In either case the 1mb max_blocksize should be the lowest the blocksize should go to if it continued to shrink. Condensing all that down to pseudocode...

Code:
IF(Median(blocksize of last difficulty period) is within 10% of current max_block_size
AND new difficulty is **higher** than previous period's difficulty),
    THEN raise max_block_size for next difficulty period by 10%

otherwise,

Code:
IF(Median(blocksize of last difficulty period) is within 10% of current max_block_size
AND new difficulty is **lower** than previous period's difficulty),
    THEN lower max_block_size for next difficulty period by 10% UNLESS it is less than the minimum of 1mb.


Checking the stability of the last difficulty period and the next one is what determines whether the network is spitting out blocks at a regular rate or not, if the median blocksize of blocks transmitted in the last difficulty period is bumping up against the limit, and difficulty is going down, it could mean a significant number of nodes can't keep up, esp. if the difficulty needs to be moved down, that means that blocks aren't getting to all the nodes in time and hashing capacity is getting cut off because they are too busy verifying the blocks they received. If the difficulty is going up and median block size is bumping up against the limit, then there's a strong indication that nodes are all processing the blocks they receive easily and so raising the max_blocksize limit a little should be OK. The one thing I'm not sure of though is determining whether the difficulty is "stable" or not, I'm very much open to suggestions the best way of doing that. The argument that what is deemed "stable" is arbitrary and could still lead to manipulation of the max_blocksize, just over a longer and more sustained period I think is possible too, so I'm not entirely sure this approach could be made foolproof, how does calculating of difficulty targets take these things into consideration?

OK, guys, tear it apart.
In plain English, this means that if over 50% of the mining power (which shouldn't be only a single miner by definition since we'd be totally screwed anyway) think that they can make more money in overall fees by allowing the maximum block size to increase, they can each vote for this increase by hitting (close to) the limit in each block they make, which in turn proves that the network can handle the increase, especially if we use this idea:
So we need a maximum block size that is high enough that the vast majority of nodes are comfortable with it, and isn't so big that it can be used to manipulate the difficulty by artificially slowing propagation accross the network with massive blocks. With the help of the maintaining of the propagation window through it's difficulty, we may be able to determine whether the propagation of blocks is slowing and whether the max_blocksize should be adjusted down to ensure the propagation window remains stable.
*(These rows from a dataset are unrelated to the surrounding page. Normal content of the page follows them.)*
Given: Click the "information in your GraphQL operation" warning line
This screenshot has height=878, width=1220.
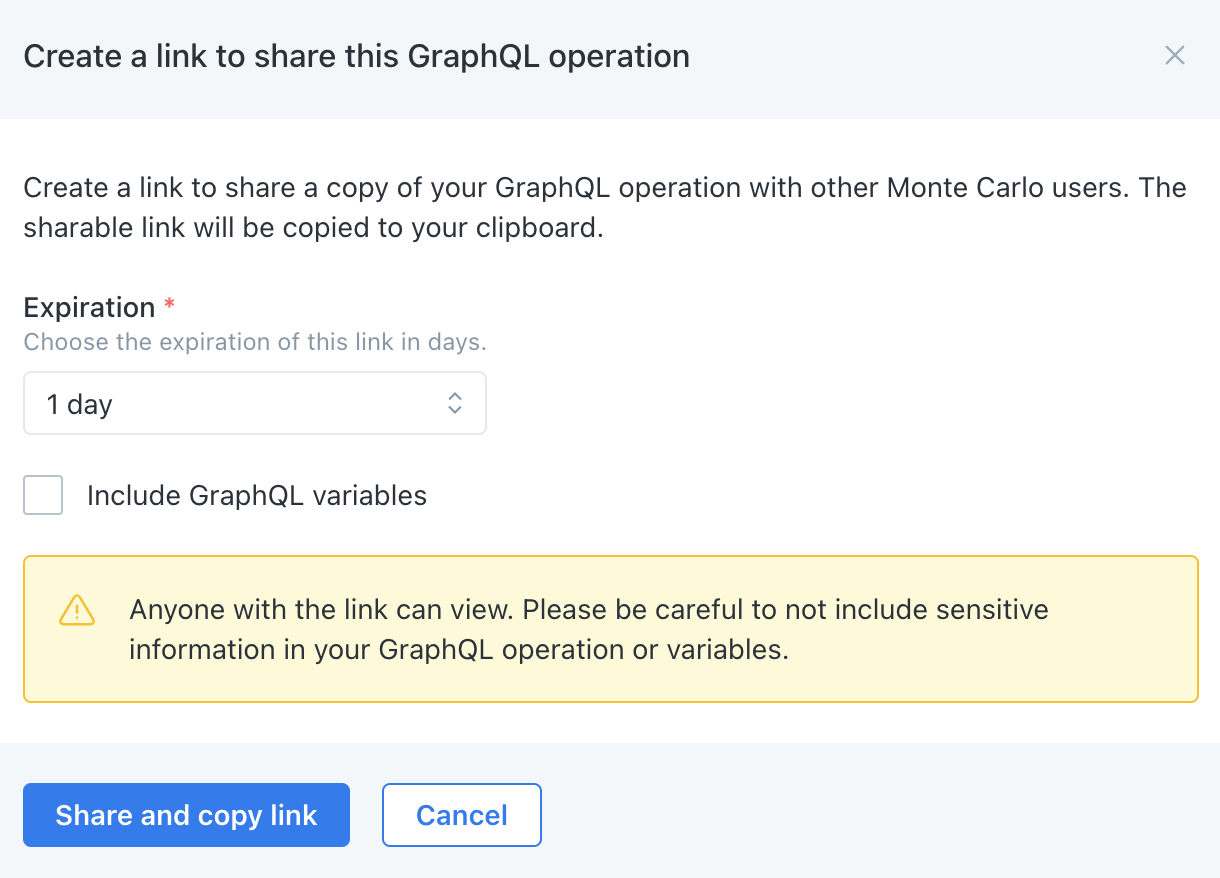Looking at the screenshot, I should (458, 649).
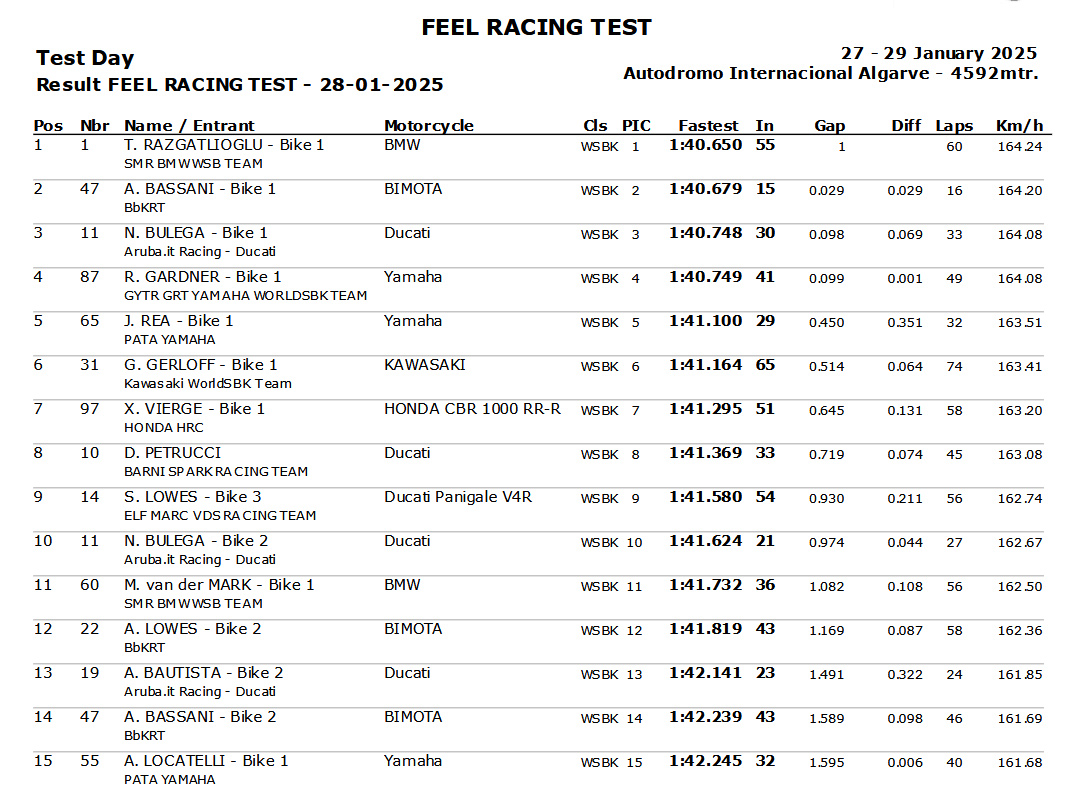Viewport: 1074px width, 787px height.
Task: Select T. RAZGATLIOGLU - Bike 1 rider name
Action: click(224, 145)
A measure of how fast blocks are propagating is the number of orphans.  If it takes 1 minute for all miners to be notified of a new block, then on average, the number of orphans would be 10%.

However, a core of miners on high speed connections could keep that down and orphans are by definition not part of the block chain.
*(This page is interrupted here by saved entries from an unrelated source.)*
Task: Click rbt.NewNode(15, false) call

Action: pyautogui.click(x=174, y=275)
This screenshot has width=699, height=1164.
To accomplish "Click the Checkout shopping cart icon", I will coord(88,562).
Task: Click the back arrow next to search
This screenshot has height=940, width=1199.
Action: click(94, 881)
Maybe add an orphan link as part of the header field.  If included, the block links back to 2 previous blocks, the "real" block and the orphan (this has no effect other than proving the link).  This would allow counting of orphans.  Only orphans off the main chain by 1 would be acceptable.  Also, the header of the orphan block is sufficient, the actual block itself can be discarded.

Only allowing max_block_size upward modification if the difficulty increases seems like a good idea too.
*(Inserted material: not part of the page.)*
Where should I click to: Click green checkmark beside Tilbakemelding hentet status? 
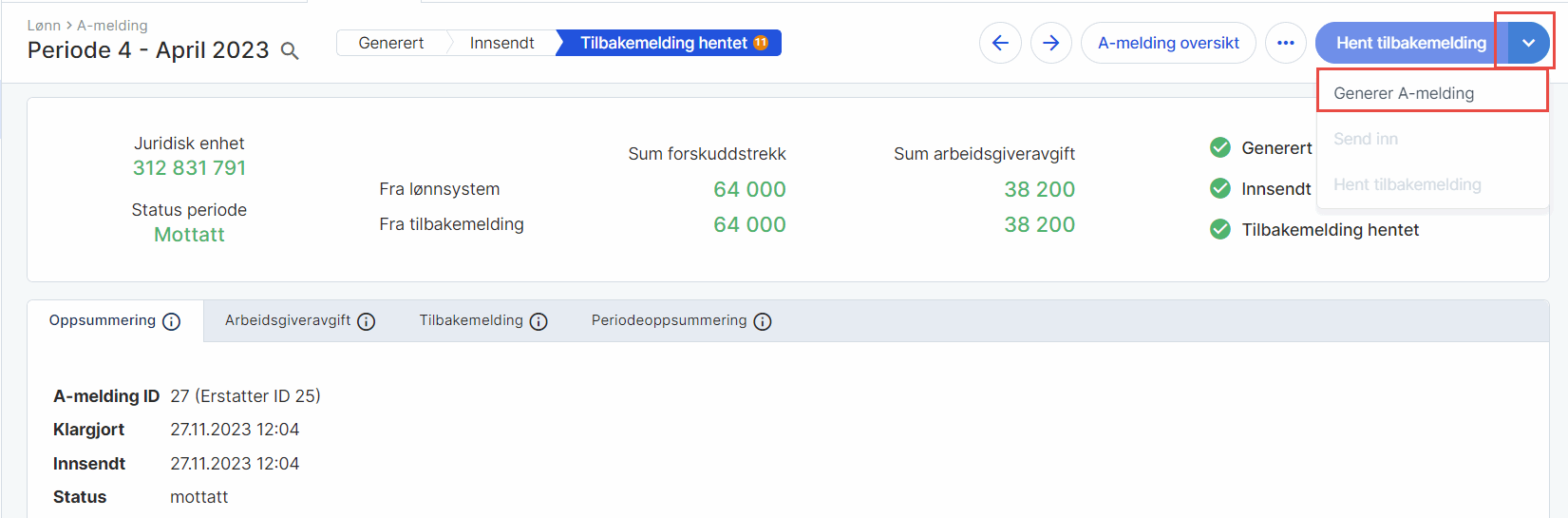1220,229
A 5% orphan rate probably wouldn't knock small miners out of things.  Economies of scale are likely to be more than that anyway.

Capping the change by 10% per 2 week interval gives a potential growth of 10X per year, which is likely to be at least as fast as the network can scale.

So, something like

Code:
if ((median of last 2016 blocks < 1/3 of the max size && difficulty_decreased) || orphan_rate > 5%)
 max_block_size /= 8th root of 2
else if(median of last 2016 blocks > 2/3 of the max size && difficulty_increased)
 max_block_size *= 8th root of 2 (= 1.09)

The issue is that if you knock out small miners, a cartel could keep the orphan rate low, and thus prevent the size from being reduced.
So, no increase in the maximum block size could ever hurt the miners more than a small amount. And if a miner doesn't think they are making enough in fees and that they won't be able to make up the difference in volume? They simply fill their blocks to just under the point where they would be considered "full" for the purposes of this calculation. There are even more economic factors here, but it makes my head hurt to even think of them.

- snip -
My objection i don't see answered is, what stops other miners to spontaneously build longer chain with smaller blocks that more easily propagate? (In absence of said cartel.) . . .
The proof-of-work system.
How, I'm asking again? The proof of work will naturally favor smaller blocks that can be spread faster to majority of the network (and thus support decentralization). Yes, worst connected nodes will be left behind, but as long as there are plenty of "middle class" nodes that will naturally favor blocks less than certain size and slow propagation of oversized blocks making them into orphans more likely, I don't see a problem.

The point of this debate is that the incentive for miners with faster bandwidth is to intentionally pad out their blocks to be so big that only slightly more than half of the hashing power on the network can receive them before the next block is discovered.  This leaves almost 50% of the hashing power on the network continually working on old blocks never to earn any rewards while those with the highest bandwidth leave them behind and increase their own rewards.  Doing so forces those with lower bandwidth out of the market, allowing the process to repeat, consolidating the mining into only those with the absolute highest bandwidth on the network.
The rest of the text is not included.